Document excerpt:

>>>

# Twitter data

## Copyright and Licensing

You are free to use or adapt this notebook for any purpose you'd like. However, please respect the [Simplified BSD License](https://github.com/ptwobrussell/Mining-the-Social-Web-2nd-Edition/blob/master/LICENSE.txt) that governs its use.

# Twitter API Access

Twitter implements **OAuth 1.0A** as its standard authentication mechanism, and in order to use it to make requests to Twitter's API, you'll need to go to https://dev.twitter.com/apps and create a sample application.

Choose any name for your application, write a description and use `http://google.com` for the website.

Under **Key and Access Tokens**, there are four primary identifiers you'll need to note for an OAuth 1.0A workflow: 
* consumer key, 
* consumer secret, 
* access token, and 
* access token secret (Click on Create Access Token to create those).

Note that you will need an ordinary Twitter account in order to login, create an app, and get these credentials.

The first time you execute the notebook, add all credentials so that you can save them in the `pkl` file, then you can remove the secret keys from the notebook because they will just be loaded from the `pkl` file.

**pkl** is a Python utility module that does **serialization** to convert any Python object or data structure to a character stream so that it can be saved to the disk and recreated in Python if we need it later.

The `pkl` file contains sensitive information that can be used to take control of your twitter acccount, **do not share it**.

In [4]:
import pickle
import os

Install the `twitter` package to interface with the Twitter API

In [5]:
!pip install twitter

Collecting twitter
  Downloading twitter-1.17.1-py2.py3-none-any.whl (55kB)
Installing collected packages: twitter
Successfully installed twitter-1.17.1


In [9]:
if not os.path.exists('C:/ml/twitter_credentials.pkl'):
    Twitter={}
    Twitter['Consumer Key'] = ''
    Twitter['Consumer Secret'] = ''
    Twitter['Access Token'] = ''
    Twitter['Access Token Secret'] = ''
    with open('C:/ml/twitter_credentials.pkl','wb') as f:
        pickle.dump(Twitter, f)
else:
    Twitter=pickle.load(open('C:/ml/twitter_credentials.pkl','rb'))

## Example 1. Authorizing an application to access Twitter account data

In [14]:
import twitter

## use twitter keys from pkl file to create twitter api object in python

# create authentication object
auth = twitter.oauth.OAuth(Twitter['Access Token'],
                           Twitter['Access Token Secret'],
                           Twitter['Consumer Key'],
                           Twitter['Consumer Secret'])

# create twitter api object
twitter_api = twitter.Twitter(auth = auth)

# Nothing to see by displaying twitter_api except that it's now a defined variable
print(twitter_api)

<twitter.api.Twitter object at 0x0000000005243C50>


## Example 2. Retrieving trends

Twitter identifies locations using the **Yahoo! Where On Earth ID**.

The Yahoo! Where On Earth ID for the entire world is 1.

<<<

Exercise requirements:
- A) In the Twitter API notebook, what authentication mechanism does Twitter implement as its standard?
- B) Continue the Twitter API notebook from the point where it stops.
The listing is separate material with no connection to the Twitter API notebook.

Data excerpt:

>>>

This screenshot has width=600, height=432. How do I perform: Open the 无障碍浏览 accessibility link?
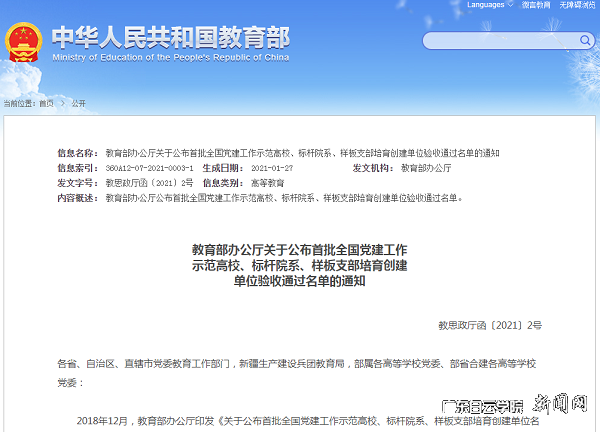(576, 5)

<<<

Response list:
- A) OAuth 1.0A

- B)
See https://dev.twitter.com/docs/api/1.1/get/trends/place and
http://developer.yahoo.com/geo/geoplanet/

look at the BOSS placefinder here: https://developer.yahoo.com/boss/placefinder/

In [8]:
WORLD_WOE_ID = 1
US_WOE_ID = 23424977

Look for the WOEID for [san-diego](http://woeid.rosselliot.co.nz/lookup/san%20diego%20%20ca)

You can change it to another location.

In [20]:
SANDIEGO_LOCAL_WOE_ID = 2487889
PHILLY_LOCAL_WOE_ID = 2471217

# Prefix ID argument in .trends.place() with the underscore for query string parameterization.
#     - Without underscore, twitter package appends the ID value to the URL itself as a special case keyword argument.

# get top 50 trends from various areas via a trend object in JSON
world_trends = twitter_api.trends.place(_id = WORLD_WOE_ID) # = 1
us_trends = twitter_api.trends.place(_id = US_WOE_ID) # = 23424977
sd_trends = twitter_api.trends.place(_id = SANDIEGO_LOCAL_WOE_ID) # = 2487889
philly_trends = twitter_api.trends.place(_id = PHILLY_LOCAL_WOE_ID) # = 2487889


# see top 2 world trends
world_trends[:2]

[{'as_of': '2017-07-24T14:39:39Z',
  'created_at': '2017-07-24T14:36:55Z',
  'locations': [{'name': 'Worldwide', 'woeid': 1}],
  'trends': [{'name': 'Paint',
    'promoted_content': None,
    'query': 'Paint',
    'tweet_volume': 85712,
    'url': 'http://twitter.com/search?q=Paint'},
   {'name': '#FelizLunes',
    'promoted_content': None,
    'query': '%23FelizLunes',
    'tweet_volume': 32243,
    'url': 'http://twitter.com/search?q=%23FelizLunes'},
   {'name': '#MondayMotivation',
    'promoted_content': None,
    'query': '%23MondayMotivation',
    'tweet_volume': 97920,
    'url': 'http://twitter.com/search?q=%23MondayMotivation'},
   {'name': '#LahoreBlast',
    'promoted_content': None,
    'query': '%23LahoreBlast',
    'tweet_volume': 19575,
    'url': 'http://twitter.com/search?q=%23LahoreBlast'},
   {'name': '#24Jul',
    'promoted_content': None,
    'query': '%2324Jul',
    'tweet_volume': 32089,
    'url': 'http://twitter.com/search?q=%2324Jul'},
   {'name': '#توطين_البق

API responses are in **JSON (JavaScript Object Notation)** format, which is used to transfer data on the web and is roughly equivalent to nested Python lists and dictionaries, or 'more-concise' XML

Top 2 trends as of 7/24/2017, 9:59 AM EST are "#FelizLunes" and "#MondayMotivation"

In [21]:
# see type of the trends object
print(type(sd_trends),'\n')

# see the keys from the 1st record/object
print(list(sd_trends[0].keys()),'\n')

# see the trend data from the 1st object
print(sd_trends[0]['trends'])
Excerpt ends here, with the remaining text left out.